The Taliban’s latest decree has banned books authored by women from university libraries and outlawed the teaching of human rights and sexual harassment.

Four years after the Taliban reclaimed power in Afghanistan, the lives of women and girls continue to shrink into silence.

For many Afghan women, the ban is not just about losing access to education, it is about being erased. Entire generations of writers, scholars, and thinkers who fought to carve a space for themselves in Afghanistan’s intellectual life are now being scrubbed from the shelves.

Since the group’s return to power in 2021, restrictions on women’s rights have rolled out in steady succession. Girls are barred from schooling beyond sixth grade. Women are forbidden from most jobs, silenced from singing or raising their voices in public, and ordered to remain veiled. The new ban on women’s books and human rights classes deepens an already suffocating environment, where education has become a political weapon.
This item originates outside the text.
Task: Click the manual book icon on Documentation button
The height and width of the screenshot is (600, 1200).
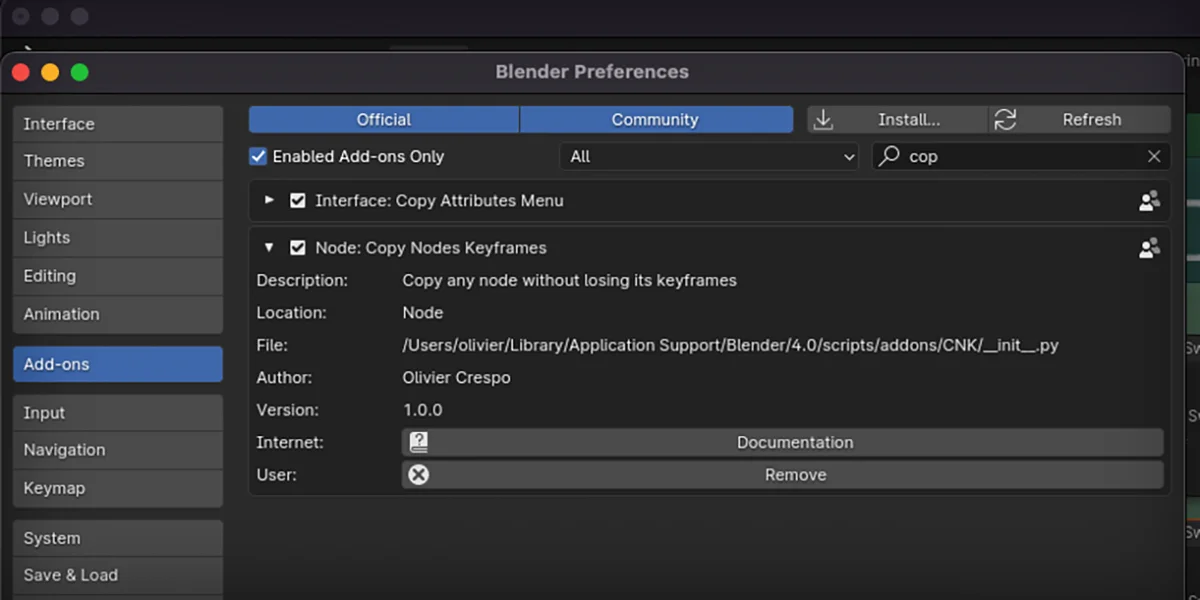Action: pyautogui.click(x=418, y=442)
Human rights experts have closely linked the ban with demolishing the structures which assure that all people have equal rights. If banning books are removed from the rights framework, the young Afghan children would lack means to protest against injustices of the future, which would not only imply that the Taliban’s teachings would still govern the classrooms but also the communities.

Silencing history

Back then, women writers in Afghanistan were quite consistent in showing the female characters of their works defying both war and male domination. These females were bravely unique like Nadia Anjuman, violently killed by her husband in 2005, or Niloofar Rahmani, the first female pilot of the Afghan air force. Now, works like theirs risk being buried in the shadows.

‘Given the Taliban’s misogynistic mindset and policies, it is only natural that when women themselves are not allowed to study, their views, ideas and writings are also suppressed,’ said Zakia Adeli, the former deputy minister of justice while speaking to the BBC.
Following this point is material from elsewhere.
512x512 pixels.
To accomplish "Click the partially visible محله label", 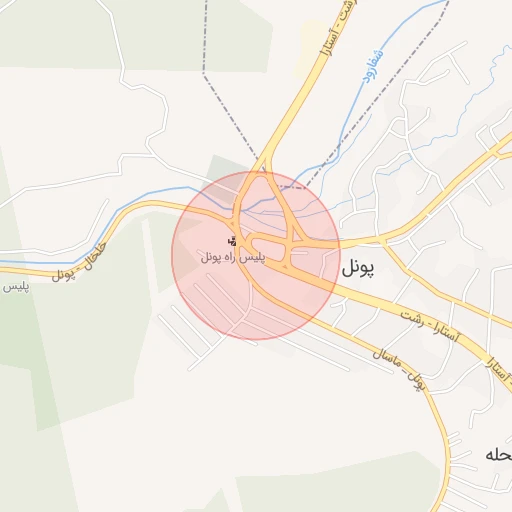I will pos(499,455).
For young women who once dreamed of studying medicine, law, or literature, the bans represent more than barriers, they are broken futures. Families who had saved to send daughters to university now face the painful choice of exile or surrender to silence.

International condemnation has been swift, but action remains limited. The UN has repeatedly called Afghanistan the ‘most repressive country in the world for women,’ yet diplomatic channels struggle to reach the women most affected.

Meanwhile, Afghan girls continue to study in secret. Underground schools and book clubs operate in private homes, risking raids and punishment. Digital spaces, too, have become lifelines for sharing banned material and women’s writing.

Everywhere, authoritarian regimes begin their control of societies by controlling education and culture. The muzzling of Afghan women is a warning regarding how fragile rights are if left unprotected.

Yet their persistence reminds us that knowledge once in the world is tough to eradicate. Every underground class, every smuggled book, every whisper is a proclamation of hope.